1

Lets take an ad recommendation problem for 1 slot. Feedback is click/no click. I can solve this by contextual bandits. But I can also introduce exploration in supervised learning, I learn my model from collected data every k hours.

What can contextual bandits give me in this example which supervised learning + exploration cannot do?

dksahuji
  • 111
  • 2
  • Hello. Can you please clarify what you mean by "I can also introduce exploration in supervised learning"? What's your idea more specifically? – nbro Jun 29 '21 at 12:37
  • I will learn a supervised model from the logging policy/model 's data and I will use it in a stochastic way which will promote exploration. If I do this iteratively(i.e. learn model with IPW supervised loss and collect data with exploration), i hope i can achieve what a batch learning with bandit feedback setup will also achieve. I will use inverse propensity weights in bandits and supervised learning loss as well. then my question is that for this specific problem is, will bandit give me anything i cannot achieve with a IPW supervised loss. – dksahuji Jun 30 '21 at 02:52
  • the whole point is working in a practical setup and trying to learn from partial observations i.e. in recommendation you dont have data for what you dont recommend. learned stuff from this ( http://www.cs.cornell.edu/courses/cs7792/2018fa/ ) . batch learning with bandit feedback seems exciting to me. But how do i convince myself that for simple problem as explained in the question exploration plus inverse propensity weighted supervised loss is equal to a batch learned bandit. IPW supervised loss will obviously require less iterations over data. – dksahuji Jun 30 '21 at 02:59
  • In the example in question description, i can have a softmax over candidates for that slot. exploration will let me try different candidates and hence collecting data by exploration. – dksahuji Jun 30 '21 at 03:05
  • I'm wondering the same question. Bandit is not "an algorithm", it is a modeling setup. Your bandit will follow a policy π. You say your policy π is based on a supervised model (disregard exploration for now). I believe that your supervision signal (click) would directly translate to a reward that you get at time t.

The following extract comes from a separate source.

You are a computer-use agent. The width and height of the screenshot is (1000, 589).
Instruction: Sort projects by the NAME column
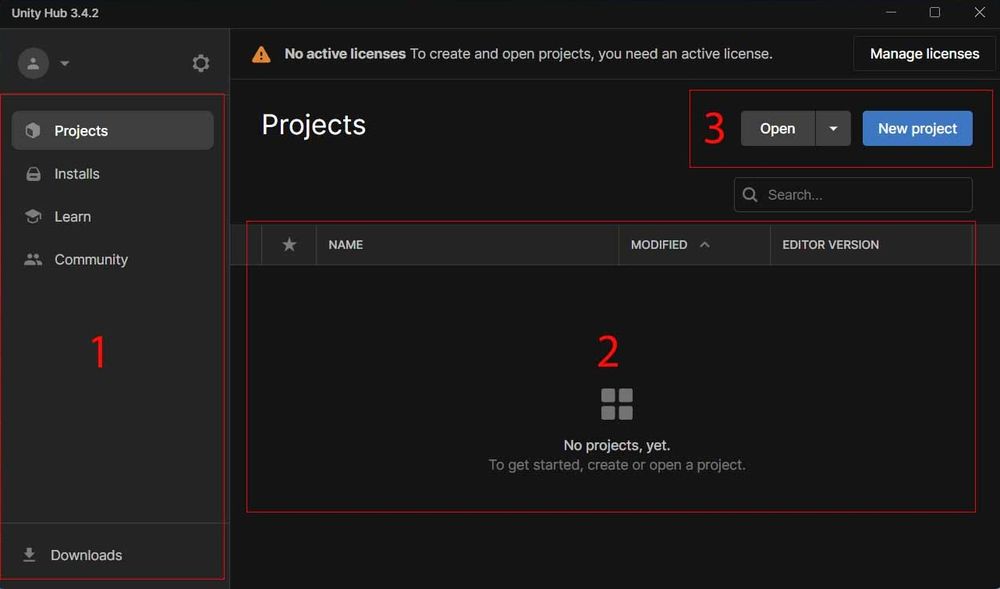coord(345,244)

In non-bandit agents, RL would optimize for long term future rewards. Bandit is a one-episode game, so I think supervised learning is equivalent to RL. The benefits you get by posing problem as bandit is you can reason about and control your exploration – islijepcevic Oct 20 '22 at 12:21
  • No. If I am using IPW weighted supervised loss then actually cross-entropy is my negative reward and click is consumed in the loss. – dksahuji Apr 07 '23 at 09:45

0 Answers0